_PROBLEM REQUIREMENTS:_ The pictures do not go in the copy. Reproduce the rest of the entries exactly.

_DATA SUPPLIED:_
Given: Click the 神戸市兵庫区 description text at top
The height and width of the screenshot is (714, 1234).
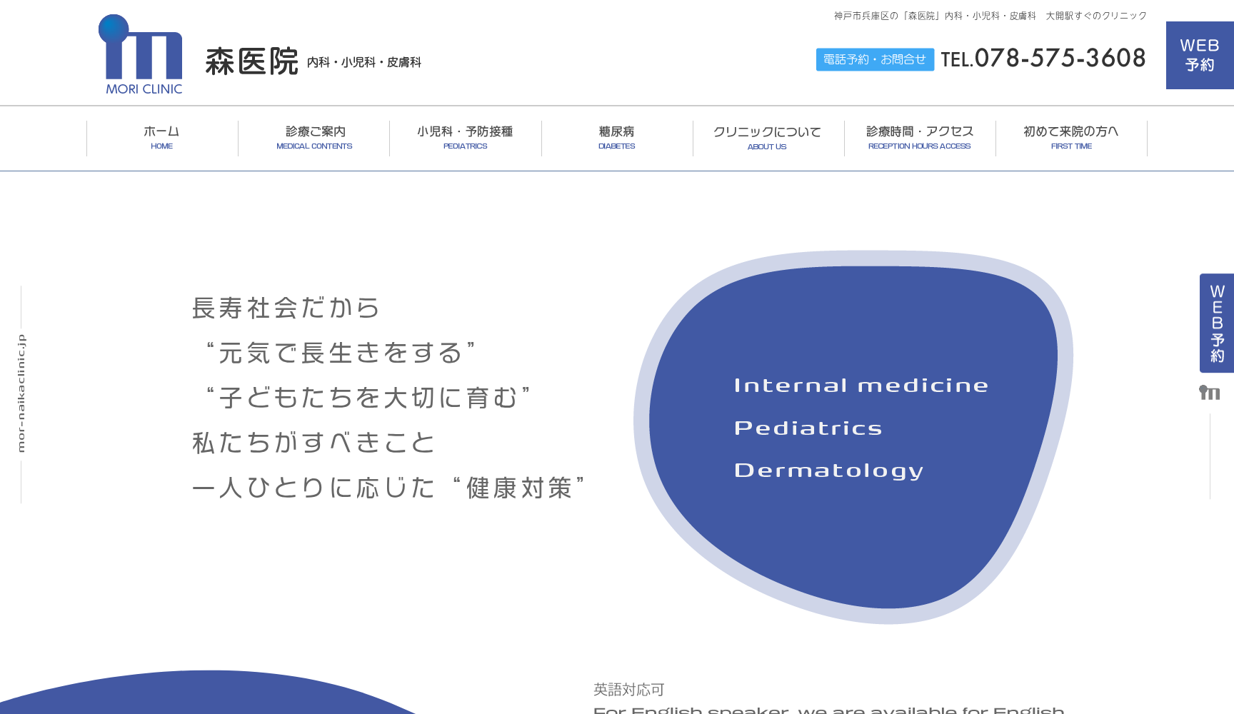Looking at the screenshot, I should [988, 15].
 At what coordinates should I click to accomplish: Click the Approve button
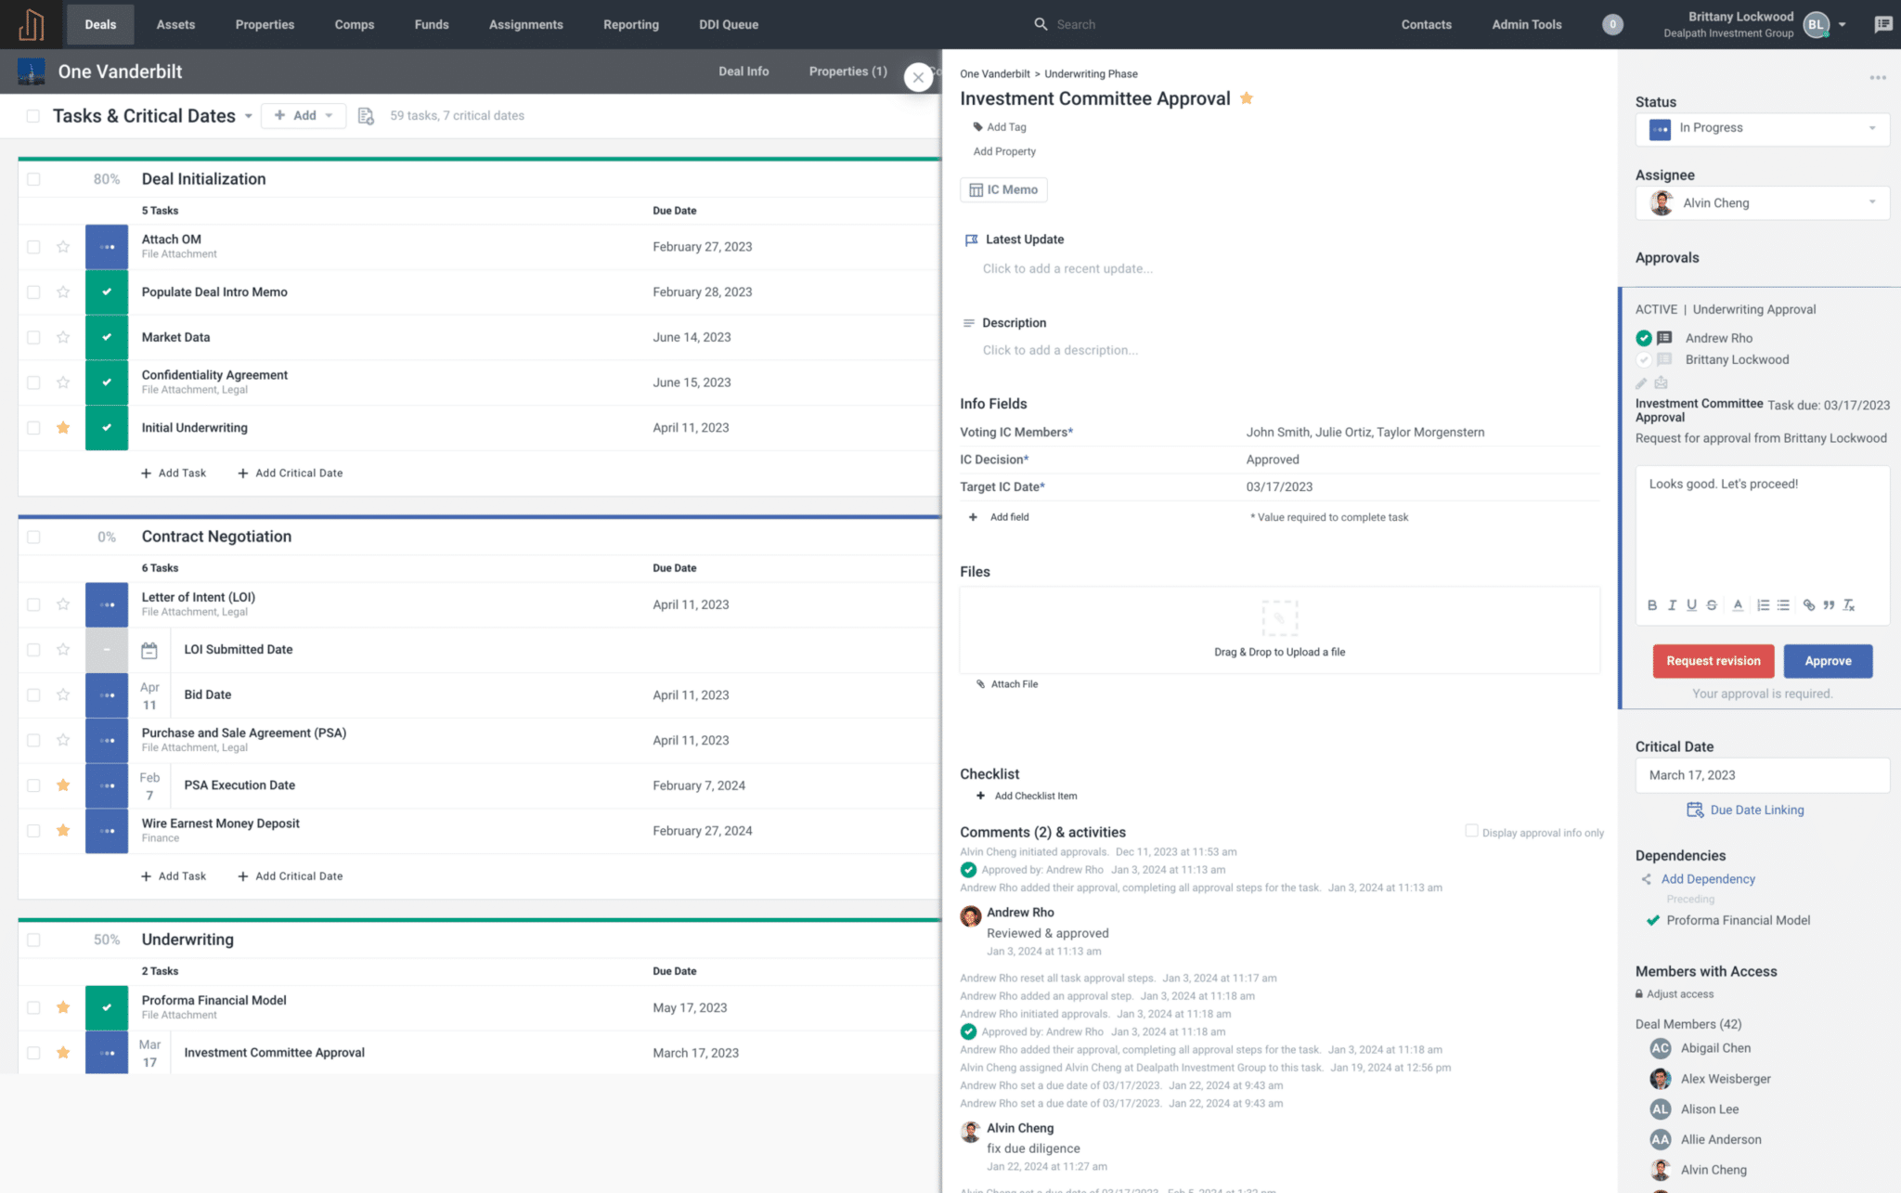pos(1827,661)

_ANSWER BOX:_
Given: Click the 神戸市兵庫区 description text at top
The height and width of the screenshot is (714, 1234).
Looking at the screenshot, I should [988, 15].
 At what coordinates should I click to accomplish: Click the Approve button
pos(1827,661)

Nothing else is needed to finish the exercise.